Митя знал, что с «четверками» сына не мог бы никак помириться отец, что на «тройки» кричал бы, от «двойки» бы слег; Митя — вспыхивал, супился, грыз заусенцы.

— Я… пять… получил…

— Ясное дело: что ж ты одежду разъерзал! Мазуля! И в серые сумерки, где выступали коричнево-желтые

переплеты коричнево-серого шкапа, профессор прошел псовой мордою; там со стола пепелилось растлением множество всяких бумаг, бумажонок, бумажек, бумажечек — черченых и перечерченных; щупал мозольный желвак (средний палец на правой руке) и бумажки надсверливал глазками (перечеркнуть перечерки последнего вычисления в перепере… и так далее); суетуном потопатывал он.

И копался, трясясь жиловатой рукой над полкой, отыскивая ему нужное издание Бэна; стоял — второй том; первый том — чорт дери — провалился сквозь — чорт дери — землю. С недавнего времени взял на учет один факт: исчезала за книгою книга; математические сочинения оставались нетронутыми; все же прочие трогала чья-то рука.

Тут, надтуживая себе жилами лоб и испариной орошая надлобные космы, затрескал он дверцами книжного шкапа, бросался на книги, расшлепывая их все кое-как друг на друге и кое-как вновь их бросая на полки: да, да — Бэн пропал; и — некстати весьма; меж страницами он хоронил вычисленья, весьма-весьма нужные (письменный стол был набит):

— В корне взять, — чорт!

И гиппопотамом потыкался, охая, — от полки к полке; от кресельных ручек — к столу; там очки закопал в вычислениях; и — слава богу — вздохнул, отыскавши очки… — у себя на носу.

А в окошке — стояла брусничного цвета заря; но брусничного цвета заря — предвещала дожди.

Он устраивал смотр интегралам.

В их ворохе вызрело математическое открытие, допускающее применение к сфере механики; даже — как знать: применение это когда-нибудь перевернет всю науку, меняя предел скоростей — до… до… скорости — чорт подери — светового луча.

Уж рука в фиолетовых жилках тряслась карандашиком: он забодался над столиком — в желтом упорстве; локтями бросался на стол, подкарабкиваясь ногами на кресло, вараксая быстреньким почерком — скобочки, модули, прочие знаки, сопровождаемые «пси», «кси» и «фи».
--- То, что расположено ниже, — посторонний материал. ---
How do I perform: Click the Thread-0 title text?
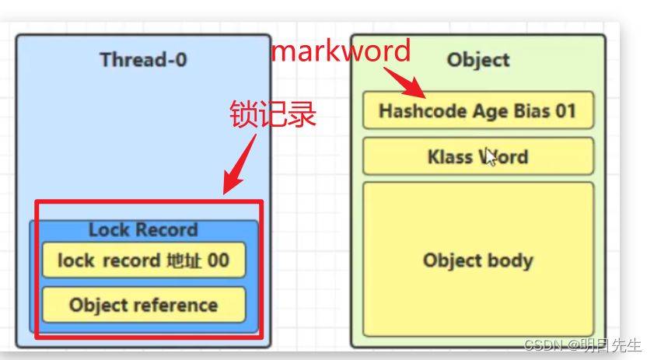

Автор толстеньких книг и брошюрок, которые были доступны десятку ученых, разложенных между Берлином, Парижем, Нью-Йорком, Стокгольмом, Буайнос-Айросом и Лондоном, соединенному с помощью математических «контра нд ю», разделенному же — океанами, вкусами, бытами, языками и верами; каждая начиналась словом «Положим, что»; далее — следовала трехстраничная формула — до членораздельного «и положим, что»; формула (три страницы) — до слов «при условии, что», и формула (три страницы), оборванная лапидарнейшим «и тогда»; вызывающим ряды новых модулей, дифференциалов и интегралов, увенчанных никому не понятным красноречивым: «Получим»; и — все заключалось подписью: И. И. Коробкин; коли ту брошюру словами прочесть, выключая словесно невыразимые формулы, то остались слова бы: «Положим… Положим… Тогда… Мы получим», и — вещее молчание формул, готовое бацнуть осколками пароходных и паровозных котлов, опустить в океаны эскадры и взвить в воздух двигатели, от вида которых, конечно же, падут замертво начальники генеральных штабов всех стран.
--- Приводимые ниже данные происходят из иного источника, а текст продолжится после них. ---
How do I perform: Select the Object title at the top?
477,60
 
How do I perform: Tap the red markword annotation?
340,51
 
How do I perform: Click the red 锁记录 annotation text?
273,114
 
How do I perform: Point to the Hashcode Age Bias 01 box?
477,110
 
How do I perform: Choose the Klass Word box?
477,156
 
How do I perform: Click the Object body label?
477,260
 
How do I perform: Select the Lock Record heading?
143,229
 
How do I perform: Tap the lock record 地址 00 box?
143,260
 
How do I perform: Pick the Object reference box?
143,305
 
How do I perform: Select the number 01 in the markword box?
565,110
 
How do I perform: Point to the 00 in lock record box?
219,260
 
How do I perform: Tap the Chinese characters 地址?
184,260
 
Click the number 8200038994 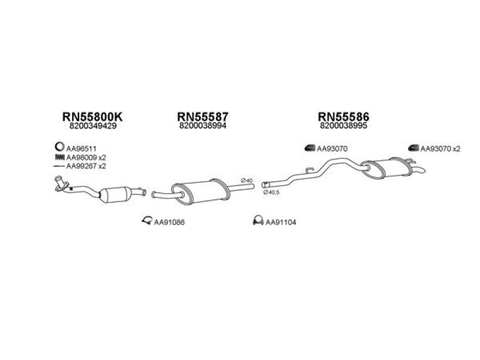tap(202, 127)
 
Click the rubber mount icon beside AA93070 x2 tap(413, 148)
Все четыре последних брошюры имели такое значение; их поприпрятал профессор; последняя, вышедшая в печати, едва намекала на будущее, понятное только десятку ученых; брошюры Ивана Иваныча переводились на Западе; даже на Дальнем Востоке; сложилася школа его; Исси-Нисси, профессор из Нагасаки, уже собирался в Москву, для того, чтобы в личной беседе с Иваном Иванычем от человечества выразить, там — и так далее, далее… Он разогнулся, надчесывал поясницу («скажите пожалуйста — Том-блоховод тут на кресле сидел»); и обдумывал формулы; закопошился в навале томов и в набросе бумаг, и разбрязгивал ализариновые чернильные кляксы: набатили формулы; «Эн минус единица, деленная на два… Скобки… В квадрате… Плюс… Эн минус два, деленное на два, — в квадрате… Плюс… И так далее… Плюс, минус… Корень квадратный…» — мокал он перо.

Стал морщаном от хохота, схватываясь руками за толстую ногу, положенную на колено с таким торжествующим видом, как будто осилил он двести препятствий; горбом вылезали сорочки; и щелкал крахмалами, вдавливая подбородок в крахмалы; щипнув двумя пальцами клок бороды; но сунул он в нос.
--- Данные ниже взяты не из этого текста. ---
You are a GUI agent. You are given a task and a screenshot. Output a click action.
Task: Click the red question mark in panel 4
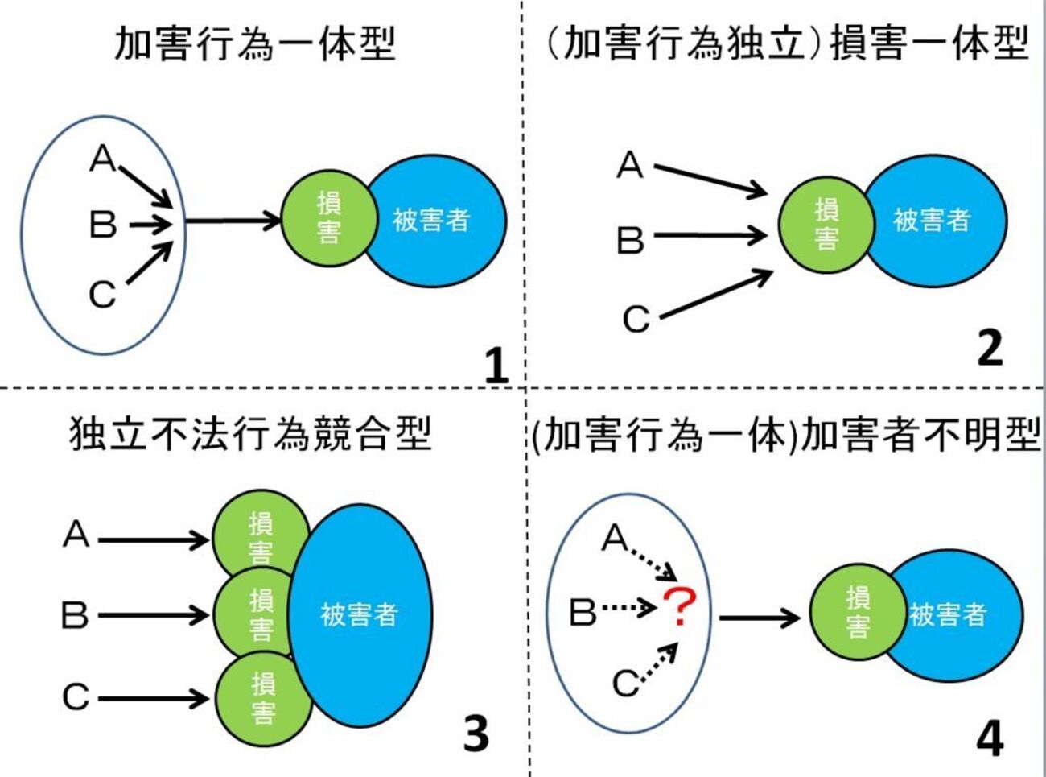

Из угла опускалася ежевечерняя тень; уж за окнами месяц вставал, и лилоты разреживались изъяснениями зелено-бутыльного сумрака; ставились тенями грани; меж домиками обозначился — пафос дистанции.

Медленно он разогнулся и у себя за спиною схватился рукою за руку: от этого действия выдавился живот; голова ушла в шею; казалася вшлёпнутой в спину.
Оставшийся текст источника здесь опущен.